You can appoint someone to act on your behalf to deal with HMRC-related issues. This also means that they can apply to TaxAid for help on your behalf if you are eligible. The nominated individual could be a family member, friend or professional.

Before HMRC or TaxAid can discuss your tax affairs with them, you need to confirm that you are happy for them to discuss your situation with the nominated person. HMRC and TaxAid may accept informal confirmation that you want to nominate someone else to help you. This could be as simple as speaking to you on the phone and asking your permission.

You may also need to confirm the nomination by sending a letter to HMRC (either written by yourself or the nominated individual). The letter should include details of your situation so that they can adapt their correspondence if necessary. HMRC may be able to arrange a face-to-face appointment or home visit if the situation calls for it.

At your request, HMRC and TaxAid will be able to send duplicate correspondence to you and your nominated aid. This includes tax returns, forms and confirmation of details on topics such as penalties.

Tax Help for Older People is a dedicated service aimed at helping individuals who are aged 60 years or older and are earning a low income (£20,000 or less each year). Carers (including family, friends and professionals) who look after an eligible older person can apply for tax help on their behalf.

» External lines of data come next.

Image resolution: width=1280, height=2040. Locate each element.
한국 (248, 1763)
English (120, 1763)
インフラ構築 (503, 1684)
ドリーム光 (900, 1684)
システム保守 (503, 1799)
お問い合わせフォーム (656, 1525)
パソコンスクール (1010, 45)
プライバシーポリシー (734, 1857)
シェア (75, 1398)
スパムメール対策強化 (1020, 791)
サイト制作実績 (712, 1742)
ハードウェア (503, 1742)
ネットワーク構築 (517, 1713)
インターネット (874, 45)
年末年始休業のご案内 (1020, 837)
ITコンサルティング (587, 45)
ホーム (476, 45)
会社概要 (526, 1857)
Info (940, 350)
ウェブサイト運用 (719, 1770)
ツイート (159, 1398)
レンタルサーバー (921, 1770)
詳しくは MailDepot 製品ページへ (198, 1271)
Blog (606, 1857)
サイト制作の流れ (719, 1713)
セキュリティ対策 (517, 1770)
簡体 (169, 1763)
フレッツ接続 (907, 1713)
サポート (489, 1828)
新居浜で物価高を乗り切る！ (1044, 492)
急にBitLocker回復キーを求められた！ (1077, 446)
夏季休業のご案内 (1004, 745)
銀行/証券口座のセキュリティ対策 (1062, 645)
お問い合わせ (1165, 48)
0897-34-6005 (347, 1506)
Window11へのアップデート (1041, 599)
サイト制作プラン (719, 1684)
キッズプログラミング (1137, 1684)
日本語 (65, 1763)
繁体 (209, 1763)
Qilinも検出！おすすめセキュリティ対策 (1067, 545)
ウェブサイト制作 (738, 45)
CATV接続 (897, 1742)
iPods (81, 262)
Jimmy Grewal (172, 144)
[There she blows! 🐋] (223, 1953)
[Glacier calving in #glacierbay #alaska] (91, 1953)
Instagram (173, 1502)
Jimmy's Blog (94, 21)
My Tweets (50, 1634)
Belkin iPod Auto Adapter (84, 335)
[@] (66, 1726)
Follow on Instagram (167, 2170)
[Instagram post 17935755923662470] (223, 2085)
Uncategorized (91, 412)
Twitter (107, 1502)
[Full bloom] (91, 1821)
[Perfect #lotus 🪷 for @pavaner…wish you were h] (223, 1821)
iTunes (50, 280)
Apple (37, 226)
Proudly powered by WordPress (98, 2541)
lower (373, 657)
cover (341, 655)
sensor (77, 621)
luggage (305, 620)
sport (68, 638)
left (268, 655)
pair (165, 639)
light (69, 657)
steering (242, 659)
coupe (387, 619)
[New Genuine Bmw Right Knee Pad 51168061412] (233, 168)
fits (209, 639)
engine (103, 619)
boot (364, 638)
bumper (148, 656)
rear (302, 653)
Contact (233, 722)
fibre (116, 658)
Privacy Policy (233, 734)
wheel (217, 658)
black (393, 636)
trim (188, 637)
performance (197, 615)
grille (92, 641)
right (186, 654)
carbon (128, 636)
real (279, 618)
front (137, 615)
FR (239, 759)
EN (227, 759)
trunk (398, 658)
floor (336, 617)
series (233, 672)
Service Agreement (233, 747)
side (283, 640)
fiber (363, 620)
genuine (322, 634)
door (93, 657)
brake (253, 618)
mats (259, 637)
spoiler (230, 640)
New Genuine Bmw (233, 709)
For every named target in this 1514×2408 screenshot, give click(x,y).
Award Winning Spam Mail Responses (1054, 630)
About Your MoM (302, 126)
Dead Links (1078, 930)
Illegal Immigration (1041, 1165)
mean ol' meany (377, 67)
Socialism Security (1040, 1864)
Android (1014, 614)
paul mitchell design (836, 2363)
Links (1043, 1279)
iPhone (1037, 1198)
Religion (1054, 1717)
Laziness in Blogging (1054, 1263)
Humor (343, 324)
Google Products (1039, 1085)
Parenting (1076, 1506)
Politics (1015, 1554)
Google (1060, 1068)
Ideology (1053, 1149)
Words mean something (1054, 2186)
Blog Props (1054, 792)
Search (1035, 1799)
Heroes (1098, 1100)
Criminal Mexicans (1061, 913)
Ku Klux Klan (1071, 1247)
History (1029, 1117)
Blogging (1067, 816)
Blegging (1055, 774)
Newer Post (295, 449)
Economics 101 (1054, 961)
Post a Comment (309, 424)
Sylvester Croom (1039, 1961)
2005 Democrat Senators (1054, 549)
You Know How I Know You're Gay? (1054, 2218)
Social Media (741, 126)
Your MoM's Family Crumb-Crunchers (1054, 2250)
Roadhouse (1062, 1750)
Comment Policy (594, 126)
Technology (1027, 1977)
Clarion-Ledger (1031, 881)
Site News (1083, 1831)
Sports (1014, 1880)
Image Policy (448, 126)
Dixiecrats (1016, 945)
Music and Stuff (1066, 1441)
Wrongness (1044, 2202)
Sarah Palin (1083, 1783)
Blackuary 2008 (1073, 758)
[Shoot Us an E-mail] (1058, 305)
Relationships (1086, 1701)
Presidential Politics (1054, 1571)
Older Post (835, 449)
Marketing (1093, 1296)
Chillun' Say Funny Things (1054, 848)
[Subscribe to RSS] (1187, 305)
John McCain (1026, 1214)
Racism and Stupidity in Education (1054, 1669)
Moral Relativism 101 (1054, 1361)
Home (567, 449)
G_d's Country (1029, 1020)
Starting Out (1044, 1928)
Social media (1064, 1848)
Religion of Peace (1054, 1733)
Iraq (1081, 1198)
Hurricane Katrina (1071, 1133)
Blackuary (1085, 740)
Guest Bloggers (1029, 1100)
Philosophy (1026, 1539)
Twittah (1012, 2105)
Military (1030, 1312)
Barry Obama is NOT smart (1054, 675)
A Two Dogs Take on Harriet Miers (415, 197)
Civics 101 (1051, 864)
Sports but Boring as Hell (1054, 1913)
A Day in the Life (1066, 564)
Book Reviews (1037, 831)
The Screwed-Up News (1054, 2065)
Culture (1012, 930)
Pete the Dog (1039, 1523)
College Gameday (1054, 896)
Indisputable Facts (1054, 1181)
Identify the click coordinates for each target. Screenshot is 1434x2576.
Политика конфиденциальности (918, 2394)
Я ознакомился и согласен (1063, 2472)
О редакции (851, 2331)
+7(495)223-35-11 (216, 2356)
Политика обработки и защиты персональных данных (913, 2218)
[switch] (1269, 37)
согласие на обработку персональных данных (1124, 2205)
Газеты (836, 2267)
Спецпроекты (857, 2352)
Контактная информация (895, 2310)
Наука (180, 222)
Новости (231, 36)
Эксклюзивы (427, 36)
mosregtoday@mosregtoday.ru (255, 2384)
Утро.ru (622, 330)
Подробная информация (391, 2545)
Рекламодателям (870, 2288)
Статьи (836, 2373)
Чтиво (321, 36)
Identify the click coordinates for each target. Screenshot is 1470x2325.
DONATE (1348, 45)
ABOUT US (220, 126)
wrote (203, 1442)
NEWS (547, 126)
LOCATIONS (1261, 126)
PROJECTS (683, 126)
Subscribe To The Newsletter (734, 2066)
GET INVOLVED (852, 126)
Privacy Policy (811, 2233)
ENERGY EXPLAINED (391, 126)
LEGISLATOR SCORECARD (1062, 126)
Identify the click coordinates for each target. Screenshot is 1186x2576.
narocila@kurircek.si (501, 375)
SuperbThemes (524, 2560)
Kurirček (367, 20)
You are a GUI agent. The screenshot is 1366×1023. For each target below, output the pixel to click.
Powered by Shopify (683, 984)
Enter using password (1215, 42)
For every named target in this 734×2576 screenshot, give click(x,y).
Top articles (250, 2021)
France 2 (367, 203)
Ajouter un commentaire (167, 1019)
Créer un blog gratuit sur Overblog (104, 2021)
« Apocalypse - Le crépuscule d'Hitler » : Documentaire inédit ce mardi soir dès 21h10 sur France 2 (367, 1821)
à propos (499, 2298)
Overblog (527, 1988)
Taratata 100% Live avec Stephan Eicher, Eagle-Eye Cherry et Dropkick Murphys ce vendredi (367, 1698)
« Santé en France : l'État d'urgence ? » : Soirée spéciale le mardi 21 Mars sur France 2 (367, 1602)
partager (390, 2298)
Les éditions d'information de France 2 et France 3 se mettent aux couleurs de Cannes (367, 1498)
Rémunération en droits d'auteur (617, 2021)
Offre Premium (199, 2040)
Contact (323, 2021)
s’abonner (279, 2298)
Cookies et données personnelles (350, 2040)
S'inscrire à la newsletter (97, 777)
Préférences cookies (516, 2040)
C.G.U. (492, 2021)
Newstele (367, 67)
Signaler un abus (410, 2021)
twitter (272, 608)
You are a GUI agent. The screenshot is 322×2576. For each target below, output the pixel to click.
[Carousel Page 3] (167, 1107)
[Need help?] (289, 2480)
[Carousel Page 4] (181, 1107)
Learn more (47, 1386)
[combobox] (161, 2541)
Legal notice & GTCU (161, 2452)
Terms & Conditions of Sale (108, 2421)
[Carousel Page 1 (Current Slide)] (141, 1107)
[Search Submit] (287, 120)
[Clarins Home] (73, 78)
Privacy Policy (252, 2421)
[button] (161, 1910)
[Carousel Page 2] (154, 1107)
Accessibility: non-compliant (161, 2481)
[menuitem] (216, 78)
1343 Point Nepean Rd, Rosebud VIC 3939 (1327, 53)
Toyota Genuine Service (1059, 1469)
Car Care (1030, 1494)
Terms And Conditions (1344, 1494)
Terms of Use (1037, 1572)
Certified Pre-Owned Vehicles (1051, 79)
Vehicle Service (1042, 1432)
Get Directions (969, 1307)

You can apply for tax help from this service by phoning the national helpline on 01308 488066. You can leave a message if the line is busy or the office is closed, and a tax advisor will get back to you as soon as they can. Make sure to include your name and contact number if you leave a voicemail.

Alternatively, you can email [email protected], post a letter requesting assistance or complete the online form. Letters should be sent to the following address:

Tax Help for Older People
Unit 10A
Pineapple Business Park
Salway Ash
Dorset DT6 5DB

TaxAid is a charity that aims to give tax advice to individuals from low-income backgrounds. This is usually classed as people who earn £20,000 or less per year (after tax). The charity offers the support of financial advisors who can help you with a variety of tax-related topics. They can also help you to fill out forms, write a Self Assessment tax return or understand your National Insurance contributions.

You can apply for help from TaxAid by contacting them on the phone or using their online form. In the instance that you are unable to do your own taxes, you can appoint another individual to act on your behalf. You can also ask HMRC for extra assistance if you have a disability or medical condition that prevents you from using the telephone or online services.

TaxAid offers both personal and business tax to both employed and self-employed individuals. However, if you are aged 60 years or older and employed, you can apply for help from Tax Help for Older People. This service operates in the same way as TaxAid as it also gives free tax advice, but it is specifically designed for older individuals earning a low income. Unfortunately, Tax Help for Older People does not offer support to self-employed people.